(Source data)
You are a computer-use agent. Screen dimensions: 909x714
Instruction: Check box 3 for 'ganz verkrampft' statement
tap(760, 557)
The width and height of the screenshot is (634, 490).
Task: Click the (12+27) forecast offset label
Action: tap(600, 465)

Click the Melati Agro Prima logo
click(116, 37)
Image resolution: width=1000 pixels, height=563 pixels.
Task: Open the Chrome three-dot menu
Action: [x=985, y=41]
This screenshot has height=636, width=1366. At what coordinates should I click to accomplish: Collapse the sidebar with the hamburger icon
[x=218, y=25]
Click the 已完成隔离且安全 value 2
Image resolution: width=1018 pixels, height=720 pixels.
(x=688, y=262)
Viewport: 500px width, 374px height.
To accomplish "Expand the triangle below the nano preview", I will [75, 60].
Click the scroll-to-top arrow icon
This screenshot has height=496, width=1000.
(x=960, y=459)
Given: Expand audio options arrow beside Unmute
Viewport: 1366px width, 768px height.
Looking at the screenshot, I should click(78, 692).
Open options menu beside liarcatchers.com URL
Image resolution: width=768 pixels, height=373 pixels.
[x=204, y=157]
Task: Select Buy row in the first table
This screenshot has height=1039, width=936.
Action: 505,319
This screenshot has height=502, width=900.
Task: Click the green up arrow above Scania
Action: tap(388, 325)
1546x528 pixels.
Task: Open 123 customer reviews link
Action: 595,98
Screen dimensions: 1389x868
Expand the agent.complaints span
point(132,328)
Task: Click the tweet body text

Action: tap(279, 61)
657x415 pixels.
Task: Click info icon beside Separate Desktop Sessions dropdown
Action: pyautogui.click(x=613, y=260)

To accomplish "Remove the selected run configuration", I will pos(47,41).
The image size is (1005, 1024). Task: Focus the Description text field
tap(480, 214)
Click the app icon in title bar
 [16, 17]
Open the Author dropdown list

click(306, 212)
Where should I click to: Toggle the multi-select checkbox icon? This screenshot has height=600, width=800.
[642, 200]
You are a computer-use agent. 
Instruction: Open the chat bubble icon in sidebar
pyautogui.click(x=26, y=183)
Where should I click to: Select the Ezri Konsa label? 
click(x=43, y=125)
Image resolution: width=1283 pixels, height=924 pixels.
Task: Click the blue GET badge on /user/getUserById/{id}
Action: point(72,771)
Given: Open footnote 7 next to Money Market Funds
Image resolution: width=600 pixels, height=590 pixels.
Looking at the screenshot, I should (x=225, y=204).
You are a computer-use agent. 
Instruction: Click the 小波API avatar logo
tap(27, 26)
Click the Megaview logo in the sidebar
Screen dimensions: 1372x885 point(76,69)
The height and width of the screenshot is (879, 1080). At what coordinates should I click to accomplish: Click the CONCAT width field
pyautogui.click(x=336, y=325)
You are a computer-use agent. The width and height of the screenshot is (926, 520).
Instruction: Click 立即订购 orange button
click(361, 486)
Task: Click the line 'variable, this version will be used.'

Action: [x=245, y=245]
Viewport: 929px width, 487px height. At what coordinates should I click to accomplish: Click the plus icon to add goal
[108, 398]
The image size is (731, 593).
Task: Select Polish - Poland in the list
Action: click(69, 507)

§ **WHAT TO WORK ON**: Take the lines above from the one holding "Click the Megaview logo in the sidebar" to the last and output them exactly.

§ **SOLUTION**:
Click the Megaview logo in the sidebar
Screen dimensions: 1372x885 point(76,69)
The height and width of the screenshot is (879, 1080). At what coordinates should I click to accomplish: Click the CONCAT width field
pyautogui.click(x=336, y=325)
You are a computer-use agent. The width and height of the screenshot is (926, 520).
Instruction: Click 立即订购 orange button
click(361, 486)
Task: Click the line 'variable, this version will be used.'

Action: [x=245, y=245]
Viewport: 929px width, 487px height. At what coordinates should I click to accomplish: Click the plus icon to add goal
[108, 398]
The image size is (731, 593).
Task: Select Polish - Poland in the list
Action: click(69, 507)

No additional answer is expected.